ANSWER: Dear Miss J,

Congratulations for paying off your 401(k) loan. Now if I understand your question, you want to move your 401(k).

Since I answer a lot of questions, I do not remember your situation. What is your date of birth? Did you incorporate the 72(t) distributions with a Lincoln Benefit Life Whole or Universal Life policy? How was your 72(t) distribution calculated? Are you still working for the company through whom you have your 401(k)? If so, does your employer's Summary Plan Document allow non-hardship transfers to self directed IRAs? And if it does, what are the company rules for making these distributions?    

Willard R. Brumbaugh, LUTCF
CA License 0374776
(888) 792-2379

---------- FOLLOW-UP ----------

QUESTION: Yes, I want to transfer the remaining balance ($30,000) of the 401k to a traditional IRA (like before), but should I do the 72(t) distribution or are there other options for liquidity without penalties (i.e. money market, etc.)  The previous transfer was an annuity(Saver's Index Annuity Premier) with Lincoln Benefit Life (An Allstate Company).  I actually paid off the loan with my monthly distributions plus I had 10% taken out for Federal taxes.  I am 54 years of age.  I no longer work for the company.

Thank you.

ANSWER: My suggestions will be based on what your needs are, the amount of monthly distribution you are receiving from the current annuity for how long, and the amount of monthly income from other sources, as well as how much liquidity your current various accounts hold.

I await your response.

Willard R. Brumbaugh, LUTCF

---------- FOLLOW-UP ----------

QUESTION: I'm receiving $473 (after 10% Fed. taxes) until I'm 59-1/2.  This amount was established in order to pay off the loan.  I will try to get $450 after taxes with the new IRA/72(t)I will be having set up tomorrow (Thurs.) Unless other suggestions are made.  It will also be until I'm 59-1/2.  1st IRA is approx. $133,000, and the 2nd IRA will be approx. $30,000.  There is no other monthly income sources at this time ... actively looking.

Thanks, Miss J.

Miss J

The amount you are getting from your current annuity is consistent with a level income for life expectancy. This means that at age 59 1/2 you will have a significant balance which you can withdraw anyway you want after that date without having a re-charging for Premature Distributions.

My understanding of 72(t) rules is that with the $30,000 you could withdraw $1,351 per year as of May 2014 until age 59 1/2. Again with the releasing of the distribution constraints in place prior to 59 1/2.

There is no other way to avoid Premature Distribution Penalties prior to 59 1/2, except for simply leaving the funds untouched till that age. Therefore, whatever you transfer the money into, for sake of liquidity, I suggest that you withdraw only what you need till age 59 1/2 and pay the penalty - leaving what you can till 59 1/2.
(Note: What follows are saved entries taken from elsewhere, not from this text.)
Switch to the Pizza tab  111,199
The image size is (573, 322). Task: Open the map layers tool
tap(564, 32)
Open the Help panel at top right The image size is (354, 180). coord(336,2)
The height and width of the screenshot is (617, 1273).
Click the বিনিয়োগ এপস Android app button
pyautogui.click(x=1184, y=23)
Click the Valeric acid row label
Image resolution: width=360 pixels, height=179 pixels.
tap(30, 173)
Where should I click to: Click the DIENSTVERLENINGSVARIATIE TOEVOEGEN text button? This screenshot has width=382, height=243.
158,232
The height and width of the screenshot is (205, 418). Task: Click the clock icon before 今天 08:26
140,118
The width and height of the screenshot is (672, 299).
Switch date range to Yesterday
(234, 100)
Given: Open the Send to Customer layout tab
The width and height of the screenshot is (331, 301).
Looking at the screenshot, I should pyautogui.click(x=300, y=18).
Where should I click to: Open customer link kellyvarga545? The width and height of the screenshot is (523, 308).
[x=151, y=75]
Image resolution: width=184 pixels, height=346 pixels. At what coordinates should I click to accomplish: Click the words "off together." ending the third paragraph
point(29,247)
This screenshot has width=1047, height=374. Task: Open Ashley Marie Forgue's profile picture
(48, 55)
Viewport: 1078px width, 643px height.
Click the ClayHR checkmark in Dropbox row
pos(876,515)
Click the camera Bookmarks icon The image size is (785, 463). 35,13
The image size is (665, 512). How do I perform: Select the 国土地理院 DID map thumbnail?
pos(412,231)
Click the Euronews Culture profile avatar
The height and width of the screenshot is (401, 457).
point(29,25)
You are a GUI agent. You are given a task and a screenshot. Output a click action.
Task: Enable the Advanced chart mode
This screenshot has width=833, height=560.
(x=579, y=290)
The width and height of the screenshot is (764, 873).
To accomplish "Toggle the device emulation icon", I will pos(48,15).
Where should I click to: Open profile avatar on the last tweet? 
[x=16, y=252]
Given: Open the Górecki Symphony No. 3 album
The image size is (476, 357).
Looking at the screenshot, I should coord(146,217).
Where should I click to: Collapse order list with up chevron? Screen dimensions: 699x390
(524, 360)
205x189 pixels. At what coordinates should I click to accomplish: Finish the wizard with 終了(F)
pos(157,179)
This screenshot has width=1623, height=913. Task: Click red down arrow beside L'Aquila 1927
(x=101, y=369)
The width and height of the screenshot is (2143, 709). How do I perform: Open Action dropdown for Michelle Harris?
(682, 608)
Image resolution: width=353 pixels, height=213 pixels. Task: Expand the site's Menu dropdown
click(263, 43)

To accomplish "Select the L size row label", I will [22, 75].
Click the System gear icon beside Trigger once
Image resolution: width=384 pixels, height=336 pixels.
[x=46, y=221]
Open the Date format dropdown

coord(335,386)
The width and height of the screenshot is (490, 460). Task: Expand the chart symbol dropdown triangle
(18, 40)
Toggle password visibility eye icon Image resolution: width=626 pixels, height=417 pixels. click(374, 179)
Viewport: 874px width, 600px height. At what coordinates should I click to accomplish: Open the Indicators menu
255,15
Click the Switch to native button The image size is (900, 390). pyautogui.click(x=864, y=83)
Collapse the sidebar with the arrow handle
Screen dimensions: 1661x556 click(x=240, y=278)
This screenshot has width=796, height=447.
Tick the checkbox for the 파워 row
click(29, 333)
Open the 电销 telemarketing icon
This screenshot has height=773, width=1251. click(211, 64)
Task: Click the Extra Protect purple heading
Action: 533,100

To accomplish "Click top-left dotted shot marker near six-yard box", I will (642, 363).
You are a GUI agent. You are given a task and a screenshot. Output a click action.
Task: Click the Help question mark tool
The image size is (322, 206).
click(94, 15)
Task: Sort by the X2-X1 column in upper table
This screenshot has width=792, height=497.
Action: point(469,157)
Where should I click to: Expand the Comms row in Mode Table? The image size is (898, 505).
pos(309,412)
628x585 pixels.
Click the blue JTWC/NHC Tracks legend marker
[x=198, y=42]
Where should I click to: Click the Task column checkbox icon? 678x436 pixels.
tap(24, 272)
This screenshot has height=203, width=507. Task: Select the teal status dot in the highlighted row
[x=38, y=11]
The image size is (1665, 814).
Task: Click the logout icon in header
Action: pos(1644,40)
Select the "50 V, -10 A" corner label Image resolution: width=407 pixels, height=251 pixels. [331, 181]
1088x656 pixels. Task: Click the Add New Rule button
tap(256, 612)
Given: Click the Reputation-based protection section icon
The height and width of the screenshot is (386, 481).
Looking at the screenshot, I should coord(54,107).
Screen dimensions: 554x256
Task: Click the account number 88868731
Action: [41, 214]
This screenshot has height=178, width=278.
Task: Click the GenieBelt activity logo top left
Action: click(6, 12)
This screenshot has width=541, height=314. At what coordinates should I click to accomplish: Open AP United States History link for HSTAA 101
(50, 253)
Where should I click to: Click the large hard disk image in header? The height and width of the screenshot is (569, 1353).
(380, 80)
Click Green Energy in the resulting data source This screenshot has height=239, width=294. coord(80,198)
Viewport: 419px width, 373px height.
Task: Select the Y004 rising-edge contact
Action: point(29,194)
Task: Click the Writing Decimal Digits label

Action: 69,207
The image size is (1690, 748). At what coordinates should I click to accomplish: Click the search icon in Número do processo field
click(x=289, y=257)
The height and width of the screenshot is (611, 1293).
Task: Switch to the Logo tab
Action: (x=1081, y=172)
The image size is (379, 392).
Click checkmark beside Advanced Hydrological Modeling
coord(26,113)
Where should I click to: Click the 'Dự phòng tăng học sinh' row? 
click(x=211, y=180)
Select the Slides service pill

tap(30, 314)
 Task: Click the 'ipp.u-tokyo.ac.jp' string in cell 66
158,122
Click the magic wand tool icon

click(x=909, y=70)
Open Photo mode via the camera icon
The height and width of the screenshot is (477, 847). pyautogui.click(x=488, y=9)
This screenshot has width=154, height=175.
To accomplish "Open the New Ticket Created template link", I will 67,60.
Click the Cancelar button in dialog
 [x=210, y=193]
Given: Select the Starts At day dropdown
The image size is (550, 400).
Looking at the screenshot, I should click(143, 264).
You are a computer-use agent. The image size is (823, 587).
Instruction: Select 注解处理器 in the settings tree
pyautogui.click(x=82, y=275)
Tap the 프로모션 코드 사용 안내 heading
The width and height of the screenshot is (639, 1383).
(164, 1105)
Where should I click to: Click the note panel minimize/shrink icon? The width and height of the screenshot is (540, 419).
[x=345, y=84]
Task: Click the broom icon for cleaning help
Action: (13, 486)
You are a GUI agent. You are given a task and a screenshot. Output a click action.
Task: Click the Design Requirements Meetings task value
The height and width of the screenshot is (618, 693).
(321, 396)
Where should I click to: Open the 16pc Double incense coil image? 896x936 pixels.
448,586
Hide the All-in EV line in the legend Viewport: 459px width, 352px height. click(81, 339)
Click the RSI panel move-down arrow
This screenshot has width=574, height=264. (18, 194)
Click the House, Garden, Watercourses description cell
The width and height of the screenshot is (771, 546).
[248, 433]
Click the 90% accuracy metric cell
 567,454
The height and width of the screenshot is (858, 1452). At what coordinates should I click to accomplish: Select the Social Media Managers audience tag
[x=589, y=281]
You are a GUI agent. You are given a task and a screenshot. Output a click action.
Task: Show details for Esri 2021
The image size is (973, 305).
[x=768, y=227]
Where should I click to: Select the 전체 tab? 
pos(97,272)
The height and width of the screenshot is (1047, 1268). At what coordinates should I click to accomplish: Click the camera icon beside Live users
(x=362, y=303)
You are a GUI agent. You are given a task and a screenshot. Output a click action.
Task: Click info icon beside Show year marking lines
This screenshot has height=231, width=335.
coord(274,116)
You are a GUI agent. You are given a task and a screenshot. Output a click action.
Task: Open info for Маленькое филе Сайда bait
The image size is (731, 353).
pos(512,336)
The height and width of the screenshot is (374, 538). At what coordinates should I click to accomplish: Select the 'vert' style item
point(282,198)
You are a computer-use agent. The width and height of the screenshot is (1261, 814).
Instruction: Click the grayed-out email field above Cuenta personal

Your withdrawals on your current annuity are well under the 10% free withdrawal amount that applies during the surrender charge period. To withdraw more than 10% of the account value of a new annuity will also create premature liquidation charges by the insurance company. Thus, if you have an immediate need for a greater amount of income (and it looks like you do), I suggest that you not put all of it in an annuity. As poor as CD rates are currently, it appears that you would be better served, in part, by an IRA made up of a series of progressively longer Certificates of Deposits. (This is called laddering.)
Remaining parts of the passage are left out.